专栏首页书山有路勤为径目标跟踪与定位——状态与定位

目标跟踪与定位——状态与定位

定位步骤

卡尔曼滤波器

回顾一下卡尔曼用语定位的步骤:

  1. 初步预测

下面是一个例子,我们知道我们的车在这条单车道上,但我们不知道它的确切位置。

  1. 测量更新 感知周围的世界称之为测量更新。收集有关汽车周围环境的更多信息并改进我们的预测。 比如:测量的停车标志前两个网格单元,测量并不完美,但我们对汽车的位置有了更好的了解。

测量更新步骤

  1. 预测(时间更新) 下一步是移动,也称之为时间更新或预测步骤;我们根据对速度和当前位置的了解,预测汽车的移动位置。 比如:将概率分布向右移动一个单元格

预测步骤

  1. 循环重复 已经形成了对汽车位置的新估计,卡尔曼滤波器简单的重复感应和移动(测量和预测),以便在汽车移动时对汽车进行定位!

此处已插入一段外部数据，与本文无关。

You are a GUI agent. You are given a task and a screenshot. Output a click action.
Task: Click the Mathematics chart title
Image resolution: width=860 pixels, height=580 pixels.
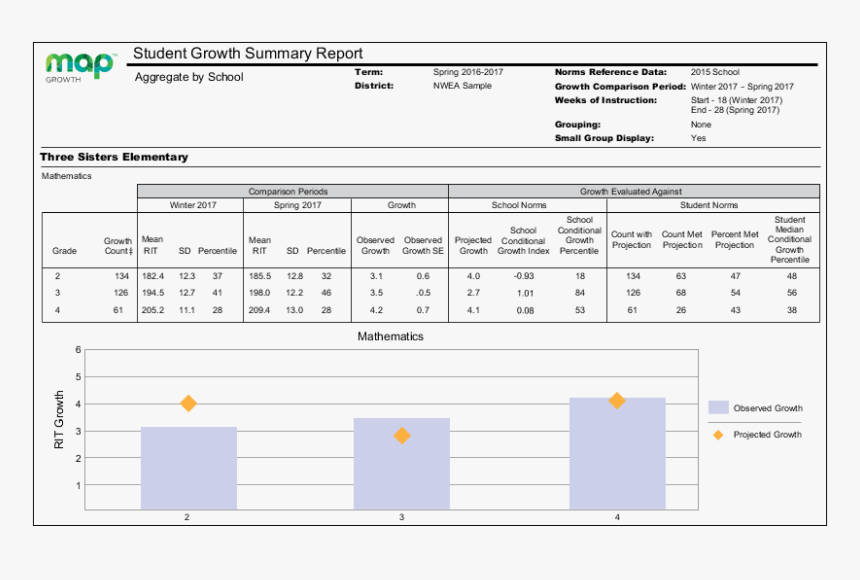[x=391, y=337]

卡尔曼滤波器可以结合不准确的传感器测量和稍微不准确的运动预测,以获得比仅来自传感器读数或仅有关运动的任何更好估计位置。

状态

当定位一辆汽车时,汽车位置和运动通常被称为汽车状态。 汽车的状态包括:汽车当前位置X以及速度

X= 0
velocity = 50
initial_state = [x, velocity]

假如汽车行驶在一条单行道上: 汽车当前位置在这条路起点,以每秒50米的速度前进,因此三秒后,它将达到150米标记处

运动模型

以上是一个合理的预测,有以下假设:

  • 汽车有一个初始状态
  • 假设汽车以一个恒定速度前进 distance = velocity * time该等式也称之为运动模型

一个更复杂的模型: 汽车依旧从零点出发,此时的速度为50米每秒,但它以-20m/s2的加速度速度递减

为了解决这个问题:在状态中包含一个新值:加速度

  • distance = velocitydt + 0.5acceleration*dt2
  • velocity = acceleration * dt

状态包括此模型中的加速度,如下所示:[x, velocity, acc]。

# Constant acceleration, changing velocity

# initial variables
x = 0
velocity = 50
acc = -20

initial_state = [x, velocity, acc]

# predicted state after three seconds have elapsed
# this state has a new value for x, and a new value for velocity (but the acceleration stays the same)
dt = 3

new_x = x + velocity*dt + 0.5*acc*dt**2
new_vel = velocity + acc*dt

predicted_state = [new_x, new_vel, acc]  # predicted_state = [60, -10, -20]
#---- predict state function --#
def predict_state(state, dt):
    # Assumes a valid state had been passed in
    # Assumes a constant velocity model
    x = state[0]
    new_x = x+state[1]*dt
    
    # Create and return the new, predicted state
    predicted_state = [new_x, state[1]]
    return predicted_state
from functions import predict_state

# predict_state takes in a state and a change in time, dt
# So, a call might look like: new_state = predict_state(old_state, 2)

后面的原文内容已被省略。